Ere the half-hour ended, five o’clock
struck; school was dismissed, and all were gone into
the refectory to tea. I now ventured to descend:
it was deep dusk; I retired into a corner and sat
down on the floor. The spell by which I had
been so far supported began to dissolve; reaction
took place, and soon, so overwhelming was the grief
that seized me, I sank prostrate with my face to the
ground. Now I wept: Helen Burns was not
here; nothing sustained me; left to myself I abandoned
myself, and my tears watered the boards. I had
meant to be so good, and to do so much at Lowood:
to make so many friends, to earn respect and win
affection. Already I had made visible progress:
that very morning I had reached the head of my class;
Miss Miller had praised me warmly; Miss Temple had
smiled approbation; she had promised to teach me drawing,
and to let me learn French, if I continued to make
similar improvement two months longer: and then
I was well received by my fellow-pupils; treated as
an equal by those of my own age, and not molested by
any; now, here I lay again crushed and trodden on;
and could I ever rise more?
“Never,” I thought; and
ardently I wished to die. While sobbing out
this wish in broken accents, some one approached:
I started up — again Helen Burns was near
me; the fading fires just showed her coming up the
long, vacant room; she brought my coffee and bread.
“Come, eat something,”
she said; but I put both away from me, feeling as
if a drop or a crumb would have choked me in my present
condition. Helen regarded me, probably with surprise:
I could not now abate my agitation, though I tried
hard; I continued to weep aloud. She sat down
on the ground near me, embraced her knees with her
arms, and rested her head upon them; in that attitude
she remained silent as an Indian. I was the first
who spoke —
“Helen, why do you stay with
a girl whom everybody believes to be a liar?”
“Everybody, Jane? Why,
there are only eighty people who have heard you called
so, and the world contains hundreds of millions.”
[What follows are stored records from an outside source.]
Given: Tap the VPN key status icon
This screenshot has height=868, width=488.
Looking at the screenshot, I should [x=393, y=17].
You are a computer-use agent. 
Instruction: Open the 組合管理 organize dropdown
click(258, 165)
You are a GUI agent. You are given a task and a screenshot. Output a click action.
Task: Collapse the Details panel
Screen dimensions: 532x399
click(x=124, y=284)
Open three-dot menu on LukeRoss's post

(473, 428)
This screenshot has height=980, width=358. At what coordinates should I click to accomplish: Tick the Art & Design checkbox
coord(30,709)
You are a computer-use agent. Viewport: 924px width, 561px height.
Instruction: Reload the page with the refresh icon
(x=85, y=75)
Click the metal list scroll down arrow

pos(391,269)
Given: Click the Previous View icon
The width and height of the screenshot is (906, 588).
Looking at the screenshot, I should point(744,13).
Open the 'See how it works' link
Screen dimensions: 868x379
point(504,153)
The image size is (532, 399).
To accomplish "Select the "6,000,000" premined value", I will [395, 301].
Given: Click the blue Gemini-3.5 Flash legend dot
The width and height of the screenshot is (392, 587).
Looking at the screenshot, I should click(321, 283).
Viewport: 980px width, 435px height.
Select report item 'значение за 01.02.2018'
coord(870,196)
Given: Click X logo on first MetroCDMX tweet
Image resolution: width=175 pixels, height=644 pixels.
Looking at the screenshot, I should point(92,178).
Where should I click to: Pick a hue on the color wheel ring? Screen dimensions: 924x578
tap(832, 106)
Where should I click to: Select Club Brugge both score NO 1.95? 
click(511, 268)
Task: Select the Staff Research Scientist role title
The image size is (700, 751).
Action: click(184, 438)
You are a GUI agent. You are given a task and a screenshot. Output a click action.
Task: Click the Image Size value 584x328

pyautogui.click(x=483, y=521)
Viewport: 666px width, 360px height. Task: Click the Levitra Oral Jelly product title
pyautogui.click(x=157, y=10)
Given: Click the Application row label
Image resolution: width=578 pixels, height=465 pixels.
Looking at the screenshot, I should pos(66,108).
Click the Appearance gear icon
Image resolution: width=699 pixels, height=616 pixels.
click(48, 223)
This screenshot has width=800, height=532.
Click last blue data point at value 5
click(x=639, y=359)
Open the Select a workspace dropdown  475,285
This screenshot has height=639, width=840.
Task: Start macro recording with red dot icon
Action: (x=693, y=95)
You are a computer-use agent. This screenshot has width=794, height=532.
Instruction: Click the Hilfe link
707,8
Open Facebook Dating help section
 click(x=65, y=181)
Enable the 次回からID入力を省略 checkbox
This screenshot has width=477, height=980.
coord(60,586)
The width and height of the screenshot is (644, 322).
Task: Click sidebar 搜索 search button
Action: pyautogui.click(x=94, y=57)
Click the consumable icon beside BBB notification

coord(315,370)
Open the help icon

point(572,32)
“But what have I to do with
millions? The eighty, I know, despise me.”
“Jane, you are mistaken:
probably not one in the school either despises or
dislikes you: many, I am sure, pity you much.”
“How can they pity me after
what Mr. Brocklehurst has said?”
“Mr. Brocklehurst is not a god:
nor is he even a great and admired man: he
is little liked here; he never took steps to make himself
liked. Had he treated you as an especial favourite,
you would have found enemies, declared or covert,
all around you; as it is, the greater number would
offer you sympathy if they dared. Teachers and
pupils may look coldly on you for a day or two, but
friendly feelings are concealed in their hearts; and
if you persevere in doing well, these feelings will
ere long appear so much the more evidently for their
temporary suppression. Besides, Jane” —
she paused.
“Well, Helen?” said I,
putting my hand into hers: she chafed my fingers
gently to warm them, and went on —
“If all the world hated you,
and believed you wicked, while your own conscience
approved you, and absolved you from guilt, you would
not be without friends.”
“No; I know I should think well
of myself; but that is not enough: if others
don’t love me I would rather die than live —
I cannot bear to be solitary and hated, Helen.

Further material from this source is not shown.